§ Excerpt:
-------

The aforementioned "zero padding" operation advantageously allows the spatial resolution of the reconstructed phase image to be increased. More specifically, by adding fictitious pixels with zero intensity to the matrix NxM of the hologram acquired, Δξ and Δη are decreased and the spatial resolution is thus increased. Preferably, the fictitious pixels are added along the edges of the hologram acquired, so as not to be mixed with the real pixels. This ensures that the reconstructed phase image does not have spurious frequencies resulting from discontinuities introduced between the real pixels. The number of fictitious pixels added depends on the resolution which is to be obtained for the reconstructed phase image. The maximum resolution which can be obtained in each case is limited by the diffraction limit.

Although the "zero padding" operation has been described hereinabove with reference to the Fresnel method alone, it may be used in combination with other methods, such as the angular spectrum method or the convolution method.

Then, during a third sub-step 312, the discretized hologram (filtered and optionally "enlarged" by fictitious pixels) is processed so as to reconstruct a phase image of the portion of the building 9 irradiated by the laser.

For this purpose, the processing unit 8 preferably carries out firstly numerical focussing of the hologram, which involves the application to the discretized hologram (filtered and if necessary "enlarged" by fictitious pixels) of a mathematical algorithm which implements the aforementioned Rayleigh-Sommerfeld formula, which substantially simulates the diffractive effects of the propagation of a numerical copy of the reference beam R through the hologram. The application of this algorithm gives, as a result, the reconstruction of the wave front of the object beam O, focussed at a distance d. Preferably, the algorithm is based on the aforementioned Fresnel method which is particularly simple and quick compared to other known methods. However, according to other variants, it is possible to use other focussing methods, for example the angular spectrum method or the convolution method.

-------

§ Record excerpts:
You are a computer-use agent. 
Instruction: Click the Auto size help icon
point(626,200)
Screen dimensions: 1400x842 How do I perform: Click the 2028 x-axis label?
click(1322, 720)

-------

§ Exercise directions: Could you write the next part of the holography passage, starting right after its last sentence? The entries above are separate material, unconnected to the holography passage.

§ Written reply:
The numerical focussing carried out in the sub-step 312 provides a reconstructed complex field, namely a matrix in which each element or pixel is a complex number. From this matrix, in the sub-step 312 the processing unit 8 preferably derives directly the phase image of the portion of the building 9 irradiated by the laser as a phase of the reconstructed complex field. In particular, the processing unit 8 preferably calculates the phase of each complex number of the matrix, thus obtaining a corresponding matrix in which each element or pixel is a phase. The matrix thus obtained contains the phase image of the portion of the building 9 irradiated by the laser 9 at a given moment.

The sub-step 312 preferably also comprises the operation of filtering the complex conjugate of the reconstructed complex field.

As mentioned above, the numerical processing 31 is applied to all the holograms of the sequence acquired during step 30. The execution of the numerical processing described above on each hologram of the sequence therefore produces a sequence of phase images of the portion of the building 9 irradiated by the laser.

Then, during a following step 32, the processing unit 8 preferably uses the sequence of phase images of the portion of the building 9 irradiated by the laser in order to reconstruct the evolution in time of the deformations or displacements of the portion of the building 9 irradiated by the laser. For this purpose, during the step 32, the processing unit 8 preferably uses all the phase images of the sequence.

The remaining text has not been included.